Easiest way to invoke two different kernels simultaneously ?

What is the easiest way to invoke two different kernels simultaneously ?
Kernel A + Kernel B

There are two warp schedulers per SM in FERMI.
Is it possible to assign kernel A and kernel B to each of those schedulers ? so that they can execute simultaneously ?

Or the only possible way is to rely on GPU’s context-switching capability ?
To achieve this, should I generate two CPU threads and call CUDA_Kernel simultaneously ?
If so, GPU still executes one kernel at a time, right ? (it does context-switching…)

Or any suggestions ?
Thank you

Fermi supports the launch of multiple kernels on the same GPU using the concept of “streams”. Kernels on different streams can execute at the same time on one GPU, and kernels in the same stream execute in order. See section in the CUDA Programming Guide.

Thanks, does this mean that if I use Fermi GPU that has more than one warp schedulers per SM, two different kernels will be executed on each SM at the same time ?

There is no relation between the number of warp schedulers per multiprocessor and the number of concurrent kernels. The limit on Fermi is 16 concurrent kernels, I believe, although it is up to the driver how many it actually runs simultaneously. (That’s an important note! Streams tell CUDA what kernels can run concurrently, but it does not guarantee concurrency. Streams still work on pre-Fermi GPUs, but the kernels get run sequentially.)

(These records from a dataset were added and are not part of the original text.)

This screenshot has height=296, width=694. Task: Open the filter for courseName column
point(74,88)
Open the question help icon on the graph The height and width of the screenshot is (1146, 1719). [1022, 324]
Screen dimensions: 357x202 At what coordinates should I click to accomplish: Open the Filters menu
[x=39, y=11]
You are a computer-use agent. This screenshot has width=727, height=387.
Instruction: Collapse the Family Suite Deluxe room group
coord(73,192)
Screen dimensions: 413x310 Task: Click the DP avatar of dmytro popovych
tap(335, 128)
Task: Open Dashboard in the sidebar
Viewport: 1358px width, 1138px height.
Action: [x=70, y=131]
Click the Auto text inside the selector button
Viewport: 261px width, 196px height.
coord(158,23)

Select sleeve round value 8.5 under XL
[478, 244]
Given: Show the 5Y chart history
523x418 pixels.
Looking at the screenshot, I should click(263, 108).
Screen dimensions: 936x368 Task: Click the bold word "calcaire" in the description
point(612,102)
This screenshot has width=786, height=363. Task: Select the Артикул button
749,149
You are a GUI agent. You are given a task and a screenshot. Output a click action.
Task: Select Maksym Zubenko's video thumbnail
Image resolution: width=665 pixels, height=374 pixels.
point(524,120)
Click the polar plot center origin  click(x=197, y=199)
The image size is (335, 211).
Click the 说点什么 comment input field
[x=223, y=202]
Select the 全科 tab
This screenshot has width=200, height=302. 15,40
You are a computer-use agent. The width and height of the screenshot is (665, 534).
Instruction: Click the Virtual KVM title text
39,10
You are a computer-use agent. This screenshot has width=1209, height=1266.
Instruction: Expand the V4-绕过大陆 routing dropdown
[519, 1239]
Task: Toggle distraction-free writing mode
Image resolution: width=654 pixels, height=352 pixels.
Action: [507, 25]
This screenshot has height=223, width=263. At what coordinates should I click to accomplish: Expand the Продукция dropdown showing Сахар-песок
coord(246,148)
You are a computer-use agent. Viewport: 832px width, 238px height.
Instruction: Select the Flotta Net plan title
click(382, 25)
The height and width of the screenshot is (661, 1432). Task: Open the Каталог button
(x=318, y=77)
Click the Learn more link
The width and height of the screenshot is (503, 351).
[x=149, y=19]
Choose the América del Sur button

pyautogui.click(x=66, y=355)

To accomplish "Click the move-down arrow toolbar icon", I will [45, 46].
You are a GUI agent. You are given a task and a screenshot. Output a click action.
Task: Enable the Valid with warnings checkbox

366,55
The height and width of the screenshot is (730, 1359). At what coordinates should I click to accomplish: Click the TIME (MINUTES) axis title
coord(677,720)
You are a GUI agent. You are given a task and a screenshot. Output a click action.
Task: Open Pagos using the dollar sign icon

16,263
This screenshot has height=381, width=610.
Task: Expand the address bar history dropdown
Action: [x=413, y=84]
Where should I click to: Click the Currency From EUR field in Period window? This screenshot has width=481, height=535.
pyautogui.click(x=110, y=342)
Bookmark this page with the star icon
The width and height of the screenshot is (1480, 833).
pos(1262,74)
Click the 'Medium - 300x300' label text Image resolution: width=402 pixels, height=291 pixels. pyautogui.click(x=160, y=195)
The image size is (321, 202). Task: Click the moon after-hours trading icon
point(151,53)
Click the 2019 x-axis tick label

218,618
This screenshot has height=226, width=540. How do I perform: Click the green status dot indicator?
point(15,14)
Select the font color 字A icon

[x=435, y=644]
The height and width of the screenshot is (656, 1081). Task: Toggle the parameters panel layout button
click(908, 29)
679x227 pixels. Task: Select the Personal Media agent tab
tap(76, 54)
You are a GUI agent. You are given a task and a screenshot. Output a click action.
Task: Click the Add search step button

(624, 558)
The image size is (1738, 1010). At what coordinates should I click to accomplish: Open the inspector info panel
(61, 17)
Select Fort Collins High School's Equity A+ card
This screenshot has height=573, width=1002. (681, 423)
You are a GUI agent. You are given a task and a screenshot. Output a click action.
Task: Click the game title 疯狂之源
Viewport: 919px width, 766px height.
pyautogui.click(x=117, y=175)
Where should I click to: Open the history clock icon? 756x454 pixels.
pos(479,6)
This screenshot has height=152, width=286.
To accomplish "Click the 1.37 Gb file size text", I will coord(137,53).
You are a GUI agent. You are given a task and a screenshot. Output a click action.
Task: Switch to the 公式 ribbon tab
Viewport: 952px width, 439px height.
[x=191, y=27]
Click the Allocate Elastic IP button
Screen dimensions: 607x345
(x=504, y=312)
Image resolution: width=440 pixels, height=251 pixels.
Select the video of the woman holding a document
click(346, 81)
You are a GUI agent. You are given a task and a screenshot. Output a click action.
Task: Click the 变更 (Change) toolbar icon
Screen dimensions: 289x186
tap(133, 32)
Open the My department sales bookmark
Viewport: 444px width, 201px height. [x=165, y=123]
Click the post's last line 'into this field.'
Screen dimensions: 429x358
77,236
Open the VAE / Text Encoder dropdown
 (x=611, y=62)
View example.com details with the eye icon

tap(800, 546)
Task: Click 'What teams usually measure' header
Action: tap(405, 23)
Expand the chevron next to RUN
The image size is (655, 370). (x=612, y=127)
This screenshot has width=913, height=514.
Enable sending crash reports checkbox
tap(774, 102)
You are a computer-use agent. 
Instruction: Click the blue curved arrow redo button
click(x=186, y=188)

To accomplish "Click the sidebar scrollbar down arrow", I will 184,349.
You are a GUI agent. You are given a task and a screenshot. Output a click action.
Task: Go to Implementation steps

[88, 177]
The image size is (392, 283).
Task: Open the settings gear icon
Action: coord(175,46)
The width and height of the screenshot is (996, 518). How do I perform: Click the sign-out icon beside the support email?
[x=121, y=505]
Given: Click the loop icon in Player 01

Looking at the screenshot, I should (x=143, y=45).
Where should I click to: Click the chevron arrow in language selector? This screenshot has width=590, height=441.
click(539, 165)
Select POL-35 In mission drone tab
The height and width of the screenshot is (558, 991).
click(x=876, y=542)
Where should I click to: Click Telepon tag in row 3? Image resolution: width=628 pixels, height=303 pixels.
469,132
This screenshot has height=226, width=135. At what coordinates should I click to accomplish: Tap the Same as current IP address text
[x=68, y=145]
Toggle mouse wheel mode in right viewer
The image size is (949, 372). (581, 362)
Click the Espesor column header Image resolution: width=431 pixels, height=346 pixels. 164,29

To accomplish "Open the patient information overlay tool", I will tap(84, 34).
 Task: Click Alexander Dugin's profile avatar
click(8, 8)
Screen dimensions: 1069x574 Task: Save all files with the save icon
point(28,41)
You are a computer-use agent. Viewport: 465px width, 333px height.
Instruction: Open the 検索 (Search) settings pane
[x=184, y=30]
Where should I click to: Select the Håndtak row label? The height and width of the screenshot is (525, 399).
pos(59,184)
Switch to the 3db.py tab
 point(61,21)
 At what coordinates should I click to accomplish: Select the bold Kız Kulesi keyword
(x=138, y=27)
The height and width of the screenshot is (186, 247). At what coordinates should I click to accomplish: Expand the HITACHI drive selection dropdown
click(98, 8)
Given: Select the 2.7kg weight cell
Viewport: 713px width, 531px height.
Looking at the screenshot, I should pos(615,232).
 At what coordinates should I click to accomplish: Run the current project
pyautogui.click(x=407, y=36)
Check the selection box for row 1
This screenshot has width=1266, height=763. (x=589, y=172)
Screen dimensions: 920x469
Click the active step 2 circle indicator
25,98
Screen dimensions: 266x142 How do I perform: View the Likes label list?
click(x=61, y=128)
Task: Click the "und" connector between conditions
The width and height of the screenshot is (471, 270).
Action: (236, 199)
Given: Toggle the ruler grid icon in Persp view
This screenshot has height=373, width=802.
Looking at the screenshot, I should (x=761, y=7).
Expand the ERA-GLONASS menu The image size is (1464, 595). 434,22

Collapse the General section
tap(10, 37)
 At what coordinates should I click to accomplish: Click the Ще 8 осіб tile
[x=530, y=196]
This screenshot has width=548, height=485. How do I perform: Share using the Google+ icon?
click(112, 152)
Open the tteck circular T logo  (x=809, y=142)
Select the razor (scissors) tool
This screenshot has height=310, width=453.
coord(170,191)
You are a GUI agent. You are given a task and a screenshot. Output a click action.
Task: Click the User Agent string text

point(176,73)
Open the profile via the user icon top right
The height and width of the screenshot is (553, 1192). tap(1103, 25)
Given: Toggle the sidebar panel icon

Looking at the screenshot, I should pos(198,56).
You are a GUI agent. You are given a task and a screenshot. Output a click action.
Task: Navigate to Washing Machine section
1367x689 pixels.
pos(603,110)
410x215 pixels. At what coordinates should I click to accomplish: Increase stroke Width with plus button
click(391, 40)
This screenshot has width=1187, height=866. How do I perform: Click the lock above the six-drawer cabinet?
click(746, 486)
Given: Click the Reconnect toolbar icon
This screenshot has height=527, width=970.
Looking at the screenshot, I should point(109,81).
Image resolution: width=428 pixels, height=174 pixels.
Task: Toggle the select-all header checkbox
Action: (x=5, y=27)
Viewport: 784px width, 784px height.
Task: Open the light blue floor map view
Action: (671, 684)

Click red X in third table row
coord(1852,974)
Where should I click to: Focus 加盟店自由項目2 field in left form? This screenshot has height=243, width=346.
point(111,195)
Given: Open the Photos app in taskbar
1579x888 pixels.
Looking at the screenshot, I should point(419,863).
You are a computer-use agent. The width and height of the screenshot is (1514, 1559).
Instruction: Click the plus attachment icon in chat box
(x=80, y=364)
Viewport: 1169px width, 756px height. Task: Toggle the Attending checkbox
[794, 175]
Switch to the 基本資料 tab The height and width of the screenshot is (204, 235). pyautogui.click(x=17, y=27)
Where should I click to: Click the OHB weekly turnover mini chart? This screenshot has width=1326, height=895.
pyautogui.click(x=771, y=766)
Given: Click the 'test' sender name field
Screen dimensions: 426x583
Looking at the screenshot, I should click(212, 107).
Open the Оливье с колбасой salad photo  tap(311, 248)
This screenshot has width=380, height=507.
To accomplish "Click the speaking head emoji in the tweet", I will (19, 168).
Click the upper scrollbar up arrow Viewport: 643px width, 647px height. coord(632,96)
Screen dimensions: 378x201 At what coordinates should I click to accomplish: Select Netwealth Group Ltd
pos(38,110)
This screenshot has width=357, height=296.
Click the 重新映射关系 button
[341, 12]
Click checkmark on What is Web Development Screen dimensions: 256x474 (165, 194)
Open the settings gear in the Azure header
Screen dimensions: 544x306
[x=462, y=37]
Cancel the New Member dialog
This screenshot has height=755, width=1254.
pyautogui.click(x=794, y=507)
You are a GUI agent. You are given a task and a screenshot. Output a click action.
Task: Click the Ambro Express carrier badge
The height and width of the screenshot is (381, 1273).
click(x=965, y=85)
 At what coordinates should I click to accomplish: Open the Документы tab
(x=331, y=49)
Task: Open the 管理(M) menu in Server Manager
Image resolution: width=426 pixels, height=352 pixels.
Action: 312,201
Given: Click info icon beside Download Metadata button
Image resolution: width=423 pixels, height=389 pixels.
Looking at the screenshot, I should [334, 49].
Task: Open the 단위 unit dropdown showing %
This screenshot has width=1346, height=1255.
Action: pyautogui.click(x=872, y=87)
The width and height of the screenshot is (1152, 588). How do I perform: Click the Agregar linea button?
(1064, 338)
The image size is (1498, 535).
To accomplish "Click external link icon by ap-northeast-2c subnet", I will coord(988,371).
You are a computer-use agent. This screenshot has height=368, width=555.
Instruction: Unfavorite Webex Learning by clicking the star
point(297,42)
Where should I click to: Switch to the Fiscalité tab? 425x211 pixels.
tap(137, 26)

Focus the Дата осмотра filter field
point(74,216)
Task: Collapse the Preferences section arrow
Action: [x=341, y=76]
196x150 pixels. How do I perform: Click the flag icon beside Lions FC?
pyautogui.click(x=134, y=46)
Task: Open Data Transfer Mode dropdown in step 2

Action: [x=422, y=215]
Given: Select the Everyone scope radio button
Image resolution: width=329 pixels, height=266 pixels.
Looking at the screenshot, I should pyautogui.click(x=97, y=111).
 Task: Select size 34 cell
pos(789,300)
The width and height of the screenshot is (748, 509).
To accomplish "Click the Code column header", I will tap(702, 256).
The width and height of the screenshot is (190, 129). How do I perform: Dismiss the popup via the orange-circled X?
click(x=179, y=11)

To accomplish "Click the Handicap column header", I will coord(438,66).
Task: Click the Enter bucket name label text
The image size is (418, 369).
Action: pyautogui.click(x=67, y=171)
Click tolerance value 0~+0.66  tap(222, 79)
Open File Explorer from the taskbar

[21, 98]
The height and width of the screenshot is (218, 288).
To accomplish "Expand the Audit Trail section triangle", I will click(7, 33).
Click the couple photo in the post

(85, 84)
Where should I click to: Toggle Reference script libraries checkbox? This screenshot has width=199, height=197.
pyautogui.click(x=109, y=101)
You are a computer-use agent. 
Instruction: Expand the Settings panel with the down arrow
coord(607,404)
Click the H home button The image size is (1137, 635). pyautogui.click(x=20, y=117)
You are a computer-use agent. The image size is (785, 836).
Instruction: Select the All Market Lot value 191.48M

According to the Fermi whitepaper (page 18), all SMs are first filled with threads from the first kernel, after that threads from a second kernel are used. When all SMs are completely filled, threads from a next kernel have to wait until another kernel finishes. So it is concurrent, but I don’t think there is a way to tell the GPU: use 5 SMs for kernel-1, the other SMs for kernel-2. Would be nice though.